Google's turning search into a conversation, and India is where the experiment goes live. The company has launched Search Live across the country and widened AI Mode to seven more Indian languages, a real shift in how people pull answers from the web. AI Mode now includes Bengali, Kannada, Malayalam, Marathi, Tamil, Telugu, and Urdu, according to Times of India. India is also the first country outside the US to get Search Live, as reported by Economic Times. People are already asking questions nearly three times longer than traditional searches, according to Google's blog.
Why India became the AI search testing ground
It is not a random choice. India represents Google's largest user base for voice and visual search, according to Google's official blog. Since AI Mode first launched in English and Hindi, adoption has been striking, with people using it for everything from academic research to travel planning, as noted by Times of India.
The country is mobile-first, which makes it ideal for testing. Over 75% of Google's Indian user base accesses content via mobile, according to AI Certs. Picture a student cramming on a crowded metro, or a traveler scanning a signboard at a bus station, phone in one hand. India's scale, its mix of languages, and comfort with voice and visual search create rich, real-world scenarios. Millions of enthusiastic testers, all day, every day.

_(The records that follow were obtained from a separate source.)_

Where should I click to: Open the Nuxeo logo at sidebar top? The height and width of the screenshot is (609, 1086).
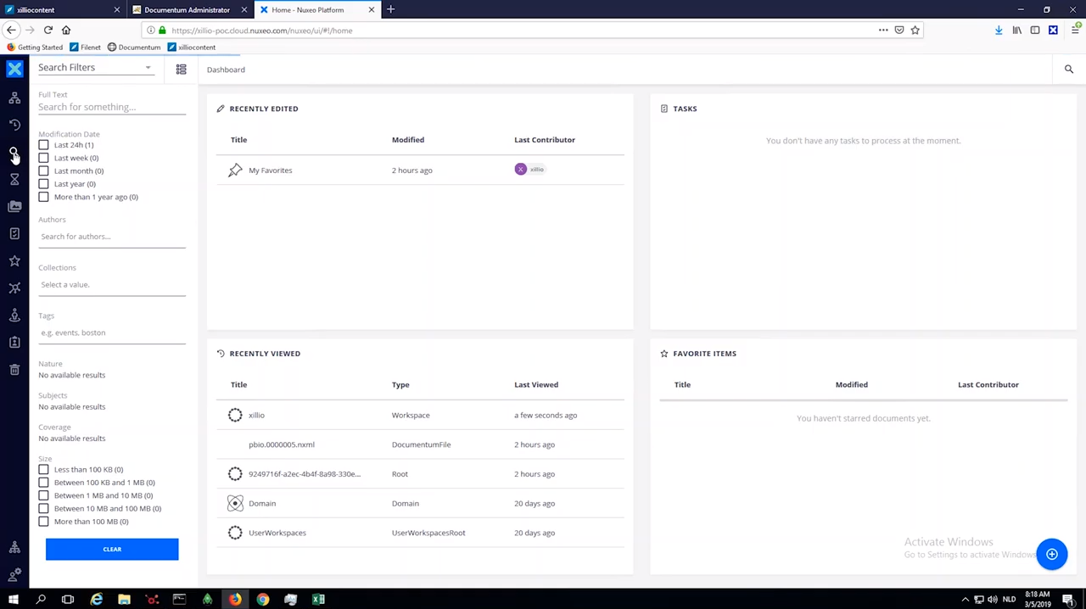[14, 69]
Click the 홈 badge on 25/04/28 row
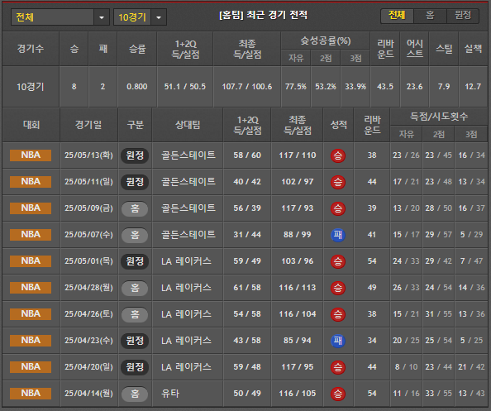The width and height of the screenshot is (491, 411). tap(135, 288)
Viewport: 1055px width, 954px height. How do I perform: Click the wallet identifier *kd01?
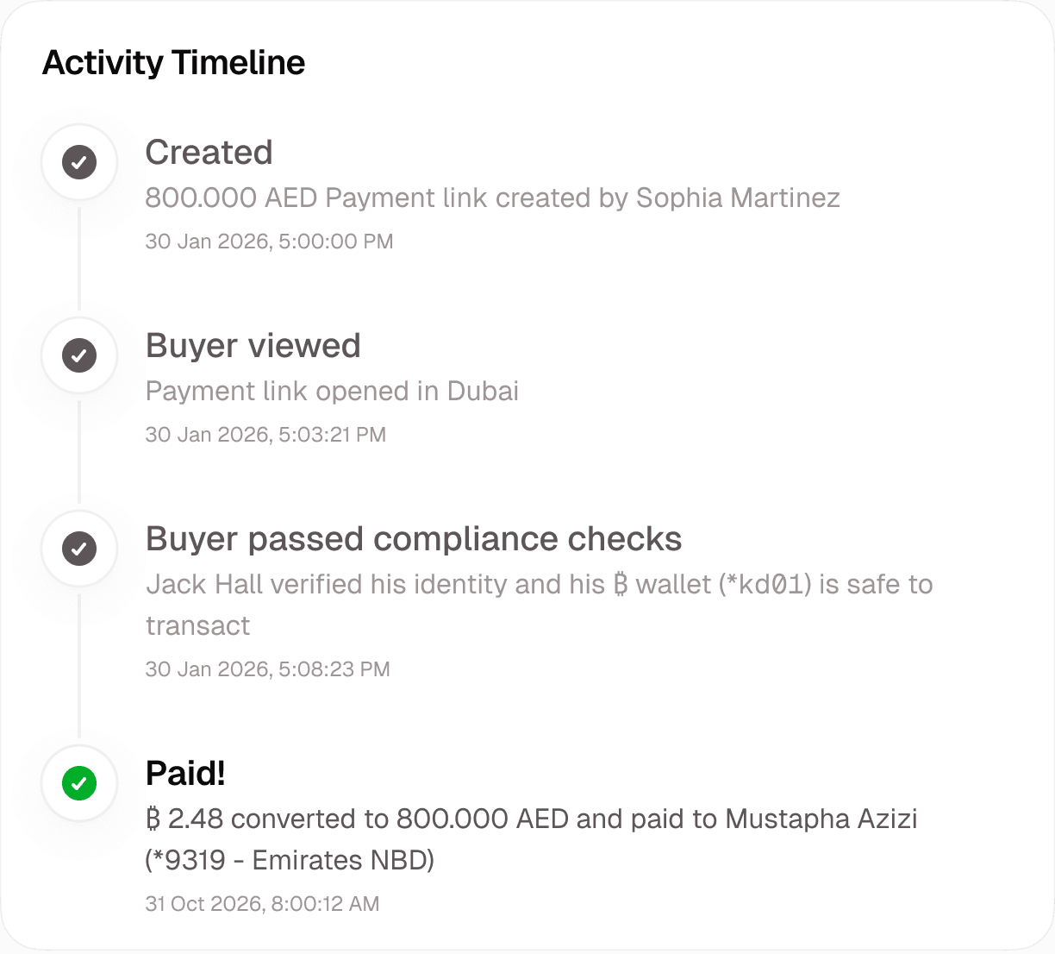[x=765, y=585]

Search Live transforms how we interact with information
Search Live reimagines what search can feel like. Instead of typing, scanning results, and clicking links, you speak, you point your camera, you keep the conversation going. In the kitchen with a handful of ingredients, you can point your phone and ask, “What's the best way to combine these to make an iced matcha?” Then you get immediate, step-by-step guidance, as demonstrated by Google.
Under the hood, the system uses a customized version of Gemini with enhanced voice capabilities, built on Google's existing search infrastructure to deliver reliable answers, according to Economic Times. It also runs quietly in the background, so you can hop into other apps and keep the search conversation going when you return, according to the same source. To try it, tap the Live icon in the Google app or choose Live in Google Lens.
AI Mode's linguistic breakthrough goes beyond translation
Adding seven Indian languages is not just flipping a translation switch. Google's custom Gemini model for Search is built to understand local nuance, so AI Mode can grasp context, cultural references, and the way people actually phrase things in each language, according to Google's blog. Ask about a restaurant in Hindi versus Tamil, you might structure the question differently, and the system aims to respond in kind.
The rollout begins in phases over the next week, as noted by Times of India. Previously limited to English and Hindi, AI Mode has seen “incredible” adoption, popping up in use cases from education to product comparisons, according to the same source.
What this means for the future of global search
India is a preview of where search is headed. The success of AI Mode and Search Live in a multilingual, mobile-first environment will shape features everywhere. Google is expanding AI Mode across more than 180 countries and territories, as reported by Engadget. The company has also added support for languages like Hindi, Indonesian, Japanese, Korean, and Brazilian Portuguese in other markets, showing how ideas tested in India scale globally.
Search is inching closer to a chat with a knowledgeable friend, not a box for keywords. The questions Indian users ask, the multimodal habits that stick, the features that solve real problems, all of it feeds back into better search for everyone. My hunch, what works on the streets of Bengaluru or the lanes of Pune today will influence how people search in São Paulo, Lagos, or Jakarta tomorrow.
As these AI features mature and spread, India’s role as a testing ground only gets more important. A diverse, mobile-first, multilingual population offers the right stress test for AI search across cultures, languages, and use cases. If it clicks in India, it has a real shot at becoming the norm elsewhere.